I make it a point to not ever again shake hands with them, or even touch anything after they have handled it. 

As for peeling spuds, I have peeled a few tons of them in my lifetime, and also eaten many unpeeled ones too. 

Even ate a few raw ones, but I prefer them cooked fully to a tender bite.

And I would have asked about the recipe and how long the taters were cooked. 

In my opinion, it is being nice to help someone out with their cooking skills, than to let them keep on making unappetizing dishes. 

ED


----------



## Startingover (Apr 18, 2012)

Ed,
Here’s what I’m gonna do. I’m making vegetable beef soup soon which I’ll give her half. Then I’ll make a point to say “are my potatoes cooked enough? Are they TENDER?”


----------



## ObserverX2930 (Jan 19, 2021)

My sister once served us mashed potatoes with the skins left on.

Called them "Dirty" potatoes?
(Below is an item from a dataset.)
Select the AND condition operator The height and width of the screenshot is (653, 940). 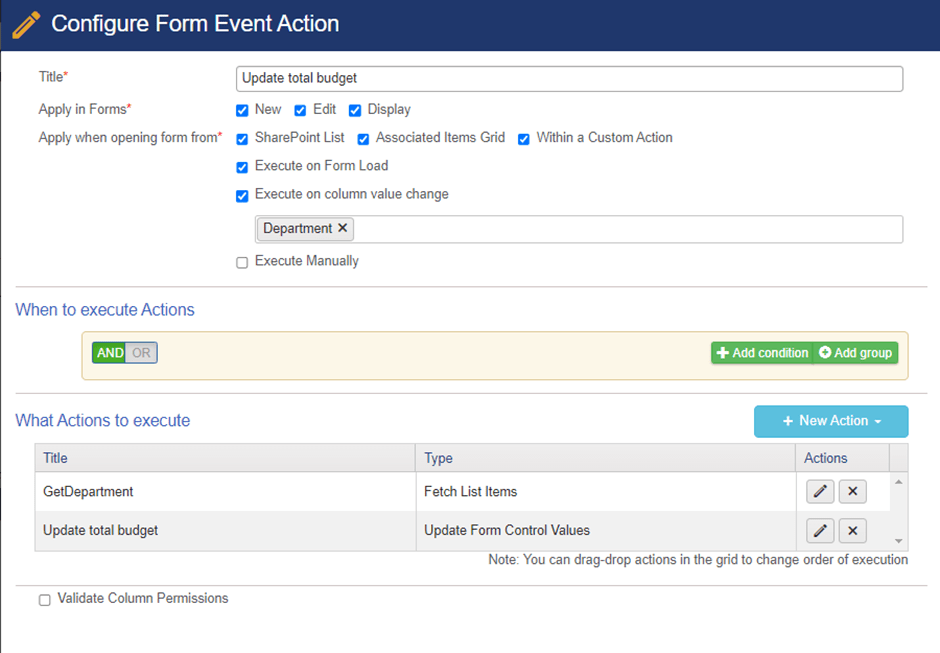point(110,353)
Then she giggled about the dirty connotation.

I am not a fan of reinventing recipes. I like food cooked the way "Mom" used to make it, for the most part.


----------



## de-nagorg (Feb 23, 2014)

ObserverX2930 said:


> My sister once served us mashed potatoes with the skins left on.
> 
> Called them "Dirty" potatoes? Then she giggled about the dirty connotation.
> 
> I am not a fan of reinventing recipes. I like food cooked the way "Mom" used to make it, for the most part.


 My Grandmother was a professional Chef, in the local Cattleman's Club, and cooked very well.
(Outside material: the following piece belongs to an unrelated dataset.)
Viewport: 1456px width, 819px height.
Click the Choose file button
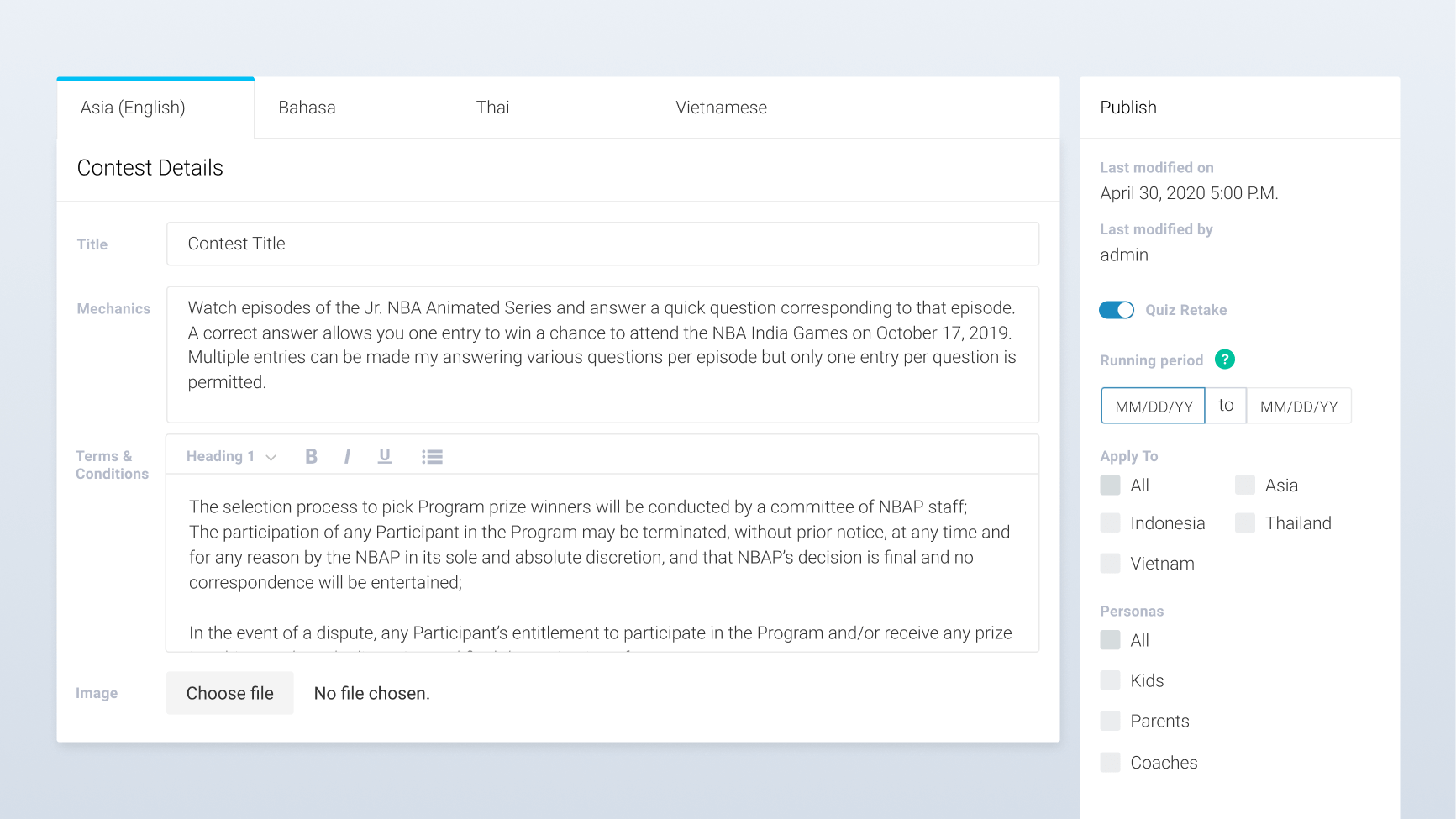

My Mother was not so inclined, She could get by, but I prefer my Grandmother's recipes, which, I have in a cupboard, and use often.

Yeah " dirty Potatoes" sounds odd, and just a sign of laziness.

ED


----------



## huesmann (Aug 18, 2011)

Depends what you're shooting for. Some skin adds a little texture, and a little flavor. Definitely no skin if you want real creamy mashed taters though.


----------